### Recorded information
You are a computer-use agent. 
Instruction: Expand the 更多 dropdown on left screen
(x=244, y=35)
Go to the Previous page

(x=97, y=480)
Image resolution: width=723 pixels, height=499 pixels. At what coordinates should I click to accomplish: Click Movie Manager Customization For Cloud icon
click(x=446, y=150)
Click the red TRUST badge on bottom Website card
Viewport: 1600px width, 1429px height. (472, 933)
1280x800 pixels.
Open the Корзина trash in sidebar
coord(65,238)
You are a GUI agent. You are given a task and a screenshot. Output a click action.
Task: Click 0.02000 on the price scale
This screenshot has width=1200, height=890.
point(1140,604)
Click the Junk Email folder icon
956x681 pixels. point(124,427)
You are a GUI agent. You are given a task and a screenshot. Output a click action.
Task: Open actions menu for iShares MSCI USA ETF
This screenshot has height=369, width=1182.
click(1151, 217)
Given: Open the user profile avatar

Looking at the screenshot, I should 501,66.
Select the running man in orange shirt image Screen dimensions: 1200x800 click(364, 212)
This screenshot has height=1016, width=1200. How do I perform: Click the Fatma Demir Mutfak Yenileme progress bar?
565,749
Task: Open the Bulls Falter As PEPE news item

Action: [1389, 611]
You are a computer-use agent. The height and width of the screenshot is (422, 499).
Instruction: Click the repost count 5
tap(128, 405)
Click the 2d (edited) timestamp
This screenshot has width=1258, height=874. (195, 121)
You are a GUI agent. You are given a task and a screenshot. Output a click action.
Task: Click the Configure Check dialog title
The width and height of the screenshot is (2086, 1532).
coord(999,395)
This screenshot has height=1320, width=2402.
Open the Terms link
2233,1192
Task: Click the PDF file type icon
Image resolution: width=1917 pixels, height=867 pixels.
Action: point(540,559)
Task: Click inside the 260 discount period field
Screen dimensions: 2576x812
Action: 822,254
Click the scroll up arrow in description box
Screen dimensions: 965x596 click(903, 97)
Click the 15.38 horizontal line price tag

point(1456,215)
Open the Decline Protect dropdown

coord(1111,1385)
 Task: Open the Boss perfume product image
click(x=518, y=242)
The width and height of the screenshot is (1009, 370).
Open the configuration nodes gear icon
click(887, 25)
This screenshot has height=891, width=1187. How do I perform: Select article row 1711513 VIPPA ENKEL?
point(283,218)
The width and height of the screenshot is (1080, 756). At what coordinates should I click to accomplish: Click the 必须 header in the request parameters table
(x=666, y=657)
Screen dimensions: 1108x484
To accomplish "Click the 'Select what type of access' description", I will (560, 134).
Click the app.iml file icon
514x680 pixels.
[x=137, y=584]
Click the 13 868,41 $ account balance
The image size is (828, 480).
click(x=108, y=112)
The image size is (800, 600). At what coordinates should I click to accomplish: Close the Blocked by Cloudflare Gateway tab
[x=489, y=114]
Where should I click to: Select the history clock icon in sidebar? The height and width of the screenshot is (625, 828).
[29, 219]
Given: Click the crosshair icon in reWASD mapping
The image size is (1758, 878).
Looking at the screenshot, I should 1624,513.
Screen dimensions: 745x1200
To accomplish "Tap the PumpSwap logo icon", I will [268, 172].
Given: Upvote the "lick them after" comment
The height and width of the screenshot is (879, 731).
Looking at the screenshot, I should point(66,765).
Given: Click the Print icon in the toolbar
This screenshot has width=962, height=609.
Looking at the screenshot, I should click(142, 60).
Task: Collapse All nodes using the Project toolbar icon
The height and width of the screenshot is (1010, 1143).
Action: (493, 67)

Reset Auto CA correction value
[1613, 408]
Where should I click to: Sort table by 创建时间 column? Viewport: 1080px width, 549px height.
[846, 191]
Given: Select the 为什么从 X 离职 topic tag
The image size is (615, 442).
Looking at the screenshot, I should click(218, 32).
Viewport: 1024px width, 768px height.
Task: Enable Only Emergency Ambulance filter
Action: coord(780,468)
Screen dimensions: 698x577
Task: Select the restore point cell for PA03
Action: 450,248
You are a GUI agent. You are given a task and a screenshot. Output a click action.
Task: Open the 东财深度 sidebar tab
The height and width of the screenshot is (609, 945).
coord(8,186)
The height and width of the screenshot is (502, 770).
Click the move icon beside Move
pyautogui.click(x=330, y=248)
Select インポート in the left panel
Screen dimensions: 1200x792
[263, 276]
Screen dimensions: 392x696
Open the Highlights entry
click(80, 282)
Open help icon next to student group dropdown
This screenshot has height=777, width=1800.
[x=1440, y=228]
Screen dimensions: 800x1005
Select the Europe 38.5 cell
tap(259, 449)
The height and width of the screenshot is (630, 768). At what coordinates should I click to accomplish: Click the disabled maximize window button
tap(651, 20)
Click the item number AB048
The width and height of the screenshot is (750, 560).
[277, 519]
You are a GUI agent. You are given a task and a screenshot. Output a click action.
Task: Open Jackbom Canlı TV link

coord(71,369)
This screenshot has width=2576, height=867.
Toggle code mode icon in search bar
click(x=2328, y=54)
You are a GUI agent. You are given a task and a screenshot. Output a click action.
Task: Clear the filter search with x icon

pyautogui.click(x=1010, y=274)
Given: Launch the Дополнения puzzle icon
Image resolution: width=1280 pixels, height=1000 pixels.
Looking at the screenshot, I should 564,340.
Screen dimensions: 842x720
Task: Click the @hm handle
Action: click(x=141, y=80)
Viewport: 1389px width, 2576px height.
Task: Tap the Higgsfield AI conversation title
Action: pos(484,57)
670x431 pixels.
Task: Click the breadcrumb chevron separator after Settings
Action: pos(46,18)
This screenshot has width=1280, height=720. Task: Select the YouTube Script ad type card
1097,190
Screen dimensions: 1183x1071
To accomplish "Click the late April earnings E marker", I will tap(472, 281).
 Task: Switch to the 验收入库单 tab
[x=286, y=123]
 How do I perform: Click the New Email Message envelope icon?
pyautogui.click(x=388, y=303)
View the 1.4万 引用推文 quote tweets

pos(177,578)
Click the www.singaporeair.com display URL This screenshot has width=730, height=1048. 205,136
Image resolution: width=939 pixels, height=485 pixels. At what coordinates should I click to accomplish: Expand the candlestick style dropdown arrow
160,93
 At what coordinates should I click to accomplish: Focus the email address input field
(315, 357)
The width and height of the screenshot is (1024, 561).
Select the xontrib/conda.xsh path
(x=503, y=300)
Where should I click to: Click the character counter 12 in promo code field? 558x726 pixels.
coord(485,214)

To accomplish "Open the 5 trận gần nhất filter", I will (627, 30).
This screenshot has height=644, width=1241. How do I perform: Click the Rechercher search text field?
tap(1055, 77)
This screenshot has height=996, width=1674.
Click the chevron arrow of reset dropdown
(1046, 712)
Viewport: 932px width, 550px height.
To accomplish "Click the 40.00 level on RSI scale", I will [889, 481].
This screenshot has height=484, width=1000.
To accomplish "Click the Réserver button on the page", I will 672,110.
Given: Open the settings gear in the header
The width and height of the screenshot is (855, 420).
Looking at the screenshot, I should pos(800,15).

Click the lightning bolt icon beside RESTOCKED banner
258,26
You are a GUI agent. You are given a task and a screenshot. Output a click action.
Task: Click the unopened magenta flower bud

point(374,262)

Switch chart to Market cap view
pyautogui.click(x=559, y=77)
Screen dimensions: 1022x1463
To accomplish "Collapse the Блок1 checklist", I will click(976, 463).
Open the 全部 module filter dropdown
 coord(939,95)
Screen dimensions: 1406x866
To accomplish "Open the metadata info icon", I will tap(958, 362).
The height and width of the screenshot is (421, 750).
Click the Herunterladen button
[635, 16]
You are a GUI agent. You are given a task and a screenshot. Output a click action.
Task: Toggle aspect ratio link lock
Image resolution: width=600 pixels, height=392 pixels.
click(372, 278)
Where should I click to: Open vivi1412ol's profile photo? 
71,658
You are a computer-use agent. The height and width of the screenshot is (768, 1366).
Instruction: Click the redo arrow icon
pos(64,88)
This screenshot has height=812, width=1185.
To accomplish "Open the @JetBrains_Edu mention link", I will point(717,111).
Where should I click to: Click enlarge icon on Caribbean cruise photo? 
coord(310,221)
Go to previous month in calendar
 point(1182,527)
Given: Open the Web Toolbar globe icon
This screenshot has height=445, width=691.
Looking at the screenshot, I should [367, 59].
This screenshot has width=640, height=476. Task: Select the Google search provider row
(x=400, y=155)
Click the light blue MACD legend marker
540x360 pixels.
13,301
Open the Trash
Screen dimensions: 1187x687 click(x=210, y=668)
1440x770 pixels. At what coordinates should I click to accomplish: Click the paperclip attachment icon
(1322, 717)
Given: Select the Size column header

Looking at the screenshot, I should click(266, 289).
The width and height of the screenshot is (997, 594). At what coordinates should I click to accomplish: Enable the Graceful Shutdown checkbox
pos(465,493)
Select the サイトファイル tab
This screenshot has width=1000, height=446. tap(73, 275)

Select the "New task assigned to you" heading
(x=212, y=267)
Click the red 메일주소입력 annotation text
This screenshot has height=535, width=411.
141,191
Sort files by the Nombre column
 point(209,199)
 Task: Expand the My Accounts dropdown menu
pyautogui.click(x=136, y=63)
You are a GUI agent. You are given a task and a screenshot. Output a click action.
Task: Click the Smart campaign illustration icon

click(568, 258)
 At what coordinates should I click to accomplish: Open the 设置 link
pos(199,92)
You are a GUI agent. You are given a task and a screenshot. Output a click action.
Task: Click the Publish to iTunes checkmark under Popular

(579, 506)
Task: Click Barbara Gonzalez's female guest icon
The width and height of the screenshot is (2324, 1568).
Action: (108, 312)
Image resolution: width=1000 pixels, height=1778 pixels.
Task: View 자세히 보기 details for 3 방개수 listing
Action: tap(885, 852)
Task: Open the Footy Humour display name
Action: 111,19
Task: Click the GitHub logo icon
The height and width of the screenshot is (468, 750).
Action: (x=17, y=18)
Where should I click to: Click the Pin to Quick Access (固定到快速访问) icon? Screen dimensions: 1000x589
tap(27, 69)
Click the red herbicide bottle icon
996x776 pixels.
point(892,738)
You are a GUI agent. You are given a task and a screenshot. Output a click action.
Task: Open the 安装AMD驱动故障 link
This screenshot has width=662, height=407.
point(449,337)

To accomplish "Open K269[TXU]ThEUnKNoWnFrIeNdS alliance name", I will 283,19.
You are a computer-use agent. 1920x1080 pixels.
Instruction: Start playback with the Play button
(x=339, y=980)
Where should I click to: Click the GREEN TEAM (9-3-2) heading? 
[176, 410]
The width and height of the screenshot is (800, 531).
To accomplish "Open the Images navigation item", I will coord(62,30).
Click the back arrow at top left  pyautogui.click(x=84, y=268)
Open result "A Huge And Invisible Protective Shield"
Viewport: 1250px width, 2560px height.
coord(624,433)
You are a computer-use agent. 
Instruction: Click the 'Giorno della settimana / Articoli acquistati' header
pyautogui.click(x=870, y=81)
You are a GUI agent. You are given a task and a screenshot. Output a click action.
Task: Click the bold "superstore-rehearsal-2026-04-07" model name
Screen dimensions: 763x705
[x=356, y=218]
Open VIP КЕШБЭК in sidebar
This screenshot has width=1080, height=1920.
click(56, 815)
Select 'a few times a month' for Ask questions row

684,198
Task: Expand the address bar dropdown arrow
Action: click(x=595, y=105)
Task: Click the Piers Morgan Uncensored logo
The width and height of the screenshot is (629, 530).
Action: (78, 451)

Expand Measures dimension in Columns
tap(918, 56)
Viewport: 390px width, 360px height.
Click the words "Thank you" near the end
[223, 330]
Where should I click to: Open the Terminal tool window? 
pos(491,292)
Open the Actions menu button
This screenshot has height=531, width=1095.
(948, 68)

### Task objective
Tell how many lines of the data include the word "logo", without any other words.

### Output of the task
3